DESCRIPTION OF THE TASK: After finding the line with "You are a computer-use agent. 1080x584" in the entries below, retype exactly each line from there through the line with "Click the scrollbar", including that final line.

(Data items)
※
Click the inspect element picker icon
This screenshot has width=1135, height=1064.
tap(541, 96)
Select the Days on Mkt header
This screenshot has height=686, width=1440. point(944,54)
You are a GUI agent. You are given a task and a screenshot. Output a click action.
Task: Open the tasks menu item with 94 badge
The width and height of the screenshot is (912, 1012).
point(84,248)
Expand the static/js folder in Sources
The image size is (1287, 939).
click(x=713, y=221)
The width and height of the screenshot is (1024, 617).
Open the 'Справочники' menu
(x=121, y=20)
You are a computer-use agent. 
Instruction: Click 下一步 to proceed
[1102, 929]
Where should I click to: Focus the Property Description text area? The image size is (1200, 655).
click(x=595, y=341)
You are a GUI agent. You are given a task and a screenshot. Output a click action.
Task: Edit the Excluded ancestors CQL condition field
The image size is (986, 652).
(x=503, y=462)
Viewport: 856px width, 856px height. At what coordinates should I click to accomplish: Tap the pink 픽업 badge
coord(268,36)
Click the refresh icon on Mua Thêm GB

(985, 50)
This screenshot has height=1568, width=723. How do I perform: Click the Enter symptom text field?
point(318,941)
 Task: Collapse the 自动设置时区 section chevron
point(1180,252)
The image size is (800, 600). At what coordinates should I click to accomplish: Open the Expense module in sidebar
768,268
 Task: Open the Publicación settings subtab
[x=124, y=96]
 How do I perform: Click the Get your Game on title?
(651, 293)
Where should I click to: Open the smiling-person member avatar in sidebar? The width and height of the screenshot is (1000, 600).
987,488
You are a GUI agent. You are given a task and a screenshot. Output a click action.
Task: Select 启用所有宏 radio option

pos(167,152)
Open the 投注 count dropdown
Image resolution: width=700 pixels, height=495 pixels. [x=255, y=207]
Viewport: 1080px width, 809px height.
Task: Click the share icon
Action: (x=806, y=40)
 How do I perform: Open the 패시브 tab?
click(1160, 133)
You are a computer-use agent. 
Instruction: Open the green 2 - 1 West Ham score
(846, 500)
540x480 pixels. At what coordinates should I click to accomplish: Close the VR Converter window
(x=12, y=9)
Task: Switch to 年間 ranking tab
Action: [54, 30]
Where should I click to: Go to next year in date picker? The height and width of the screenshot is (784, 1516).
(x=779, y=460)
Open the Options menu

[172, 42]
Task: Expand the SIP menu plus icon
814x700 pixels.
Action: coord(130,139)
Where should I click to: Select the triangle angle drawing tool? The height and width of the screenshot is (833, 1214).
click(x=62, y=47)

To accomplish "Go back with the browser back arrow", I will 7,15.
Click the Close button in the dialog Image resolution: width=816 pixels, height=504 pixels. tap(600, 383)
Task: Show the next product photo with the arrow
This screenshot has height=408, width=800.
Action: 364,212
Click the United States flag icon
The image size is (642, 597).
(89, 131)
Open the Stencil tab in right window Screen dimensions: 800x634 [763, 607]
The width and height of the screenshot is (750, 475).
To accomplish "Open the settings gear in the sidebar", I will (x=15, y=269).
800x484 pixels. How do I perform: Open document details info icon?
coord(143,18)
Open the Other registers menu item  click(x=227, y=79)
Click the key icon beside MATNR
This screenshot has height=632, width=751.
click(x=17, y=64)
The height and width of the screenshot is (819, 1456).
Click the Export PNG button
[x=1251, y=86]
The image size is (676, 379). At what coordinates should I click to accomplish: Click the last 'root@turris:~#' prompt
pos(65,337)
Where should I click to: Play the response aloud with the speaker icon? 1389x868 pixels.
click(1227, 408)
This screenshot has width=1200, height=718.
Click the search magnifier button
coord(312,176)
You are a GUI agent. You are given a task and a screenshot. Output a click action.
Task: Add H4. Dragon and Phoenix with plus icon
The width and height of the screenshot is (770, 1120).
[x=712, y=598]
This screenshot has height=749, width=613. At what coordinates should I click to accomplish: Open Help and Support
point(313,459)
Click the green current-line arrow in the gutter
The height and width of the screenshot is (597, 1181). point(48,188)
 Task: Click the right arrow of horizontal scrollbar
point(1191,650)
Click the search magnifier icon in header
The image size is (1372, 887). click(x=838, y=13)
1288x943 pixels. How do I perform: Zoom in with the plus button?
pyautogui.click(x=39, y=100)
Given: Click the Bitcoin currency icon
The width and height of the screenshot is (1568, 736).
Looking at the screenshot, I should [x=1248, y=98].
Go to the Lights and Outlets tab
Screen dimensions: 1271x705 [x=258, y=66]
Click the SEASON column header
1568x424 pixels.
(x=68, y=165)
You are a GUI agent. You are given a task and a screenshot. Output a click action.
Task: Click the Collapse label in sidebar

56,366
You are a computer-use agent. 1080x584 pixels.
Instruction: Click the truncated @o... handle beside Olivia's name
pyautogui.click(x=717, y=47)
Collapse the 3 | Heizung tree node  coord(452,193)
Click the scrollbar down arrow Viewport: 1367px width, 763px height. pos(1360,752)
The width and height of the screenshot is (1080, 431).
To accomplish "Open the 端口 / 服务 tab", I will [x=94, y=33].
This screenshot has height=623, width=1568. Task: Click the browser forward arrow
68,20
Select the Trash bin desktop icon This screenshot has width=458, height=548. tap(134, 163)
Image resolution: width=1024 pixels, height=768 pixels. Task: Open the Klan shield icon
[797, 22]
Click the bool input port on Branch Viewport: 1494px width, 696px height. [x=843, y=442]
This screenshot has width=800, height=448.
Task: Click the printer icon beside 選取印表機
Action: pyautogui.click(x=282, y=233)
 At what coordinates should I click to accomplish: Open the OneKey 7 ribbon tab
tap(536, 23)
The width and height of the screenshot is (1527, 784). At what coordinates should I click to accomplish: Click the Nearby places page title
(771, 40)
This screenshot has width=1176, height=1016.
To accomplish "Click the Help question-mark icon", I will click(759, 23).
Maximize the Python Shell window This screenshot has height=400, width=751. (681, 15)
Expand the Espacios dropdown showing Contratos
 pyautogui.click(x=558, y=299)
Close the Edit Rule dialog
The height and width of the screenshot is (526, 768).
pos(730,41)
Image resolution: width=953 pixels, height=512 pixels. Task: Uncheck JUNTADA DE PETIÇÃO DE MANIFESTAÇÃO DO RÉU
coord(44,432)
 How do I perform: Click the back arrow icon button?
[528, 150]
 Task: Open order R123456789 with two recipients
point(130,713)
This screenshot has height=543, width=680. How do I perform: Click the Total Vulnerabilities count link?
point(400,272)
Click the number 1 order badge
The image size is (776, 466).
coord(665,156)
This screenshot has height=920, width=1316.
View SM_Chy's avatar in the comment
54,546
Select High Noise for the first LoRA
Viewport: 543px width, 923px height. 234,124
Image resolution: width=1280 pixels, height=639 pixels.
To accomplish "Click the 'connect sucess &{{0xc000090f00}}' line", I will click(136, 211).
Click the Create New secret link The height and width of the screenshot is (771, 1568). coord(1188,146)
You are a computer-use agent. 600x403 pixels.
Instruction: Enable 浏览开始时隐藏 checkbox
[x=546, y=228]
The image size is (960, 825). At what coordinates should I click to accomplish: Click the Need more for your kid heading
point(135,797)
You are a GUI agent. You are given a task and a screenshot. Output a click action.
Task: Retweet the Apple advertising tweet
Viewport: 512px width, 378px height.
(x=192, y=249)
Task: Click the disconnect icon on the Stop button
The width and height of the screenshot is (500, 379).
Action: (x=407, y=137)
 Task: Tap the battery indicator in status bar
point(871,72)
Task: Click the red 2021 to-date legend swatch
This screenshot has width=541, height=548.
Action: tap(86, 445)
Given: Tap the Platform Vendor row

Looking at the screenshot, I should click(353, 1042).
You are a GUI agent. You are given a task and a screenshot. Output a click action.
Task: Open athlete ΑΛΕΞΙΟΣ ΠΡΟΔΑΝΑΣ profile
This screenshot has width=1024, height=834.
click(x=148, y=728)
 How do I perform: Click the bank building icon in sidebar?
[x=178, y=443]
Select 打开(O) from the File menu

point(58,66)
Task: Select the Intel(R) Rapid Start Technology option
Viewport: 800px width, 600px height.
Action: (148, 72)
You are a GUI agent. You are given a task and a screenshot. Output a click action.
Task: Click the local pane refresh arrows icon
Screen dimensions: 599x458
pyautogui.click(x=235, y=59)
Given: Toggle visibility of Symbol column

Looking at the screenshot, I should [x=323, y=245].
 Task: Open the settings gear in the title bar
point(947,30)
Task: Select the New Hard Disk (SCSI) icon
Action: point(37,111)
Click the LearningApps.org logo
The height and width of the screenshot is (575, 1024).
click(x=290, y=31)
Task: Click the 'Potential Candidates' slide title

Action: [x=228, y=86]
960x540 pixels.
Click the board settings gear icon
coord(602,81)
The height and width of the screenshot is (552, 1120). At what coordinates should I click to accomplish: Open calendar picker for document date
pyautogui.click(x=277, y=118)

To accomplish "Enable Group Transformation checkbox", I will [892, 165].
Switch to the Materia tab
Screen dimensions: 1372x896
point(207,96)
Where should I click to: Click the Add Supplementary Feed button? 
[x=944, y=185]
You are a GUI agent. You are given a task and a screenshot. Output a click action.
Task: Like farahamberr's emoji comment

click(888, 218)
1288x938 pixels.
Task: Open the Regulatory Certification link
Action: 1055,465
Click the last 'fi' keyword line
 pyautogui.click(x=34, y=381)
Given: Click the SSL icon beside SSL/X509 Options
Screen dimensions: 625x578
※
ANSWER FOR THE TASK:
You are a computer-use agent. 1080x584 pixels.
Instruction: Click the truncated @o... handle beside Olivia's name
pyautogui.click(x=717, y=47)
Collapse the 3 | Heizung tree node  coord(452,193)
Click the scrollbar down arrow Viewport: 1367px width, 763px height. pos(1360,752)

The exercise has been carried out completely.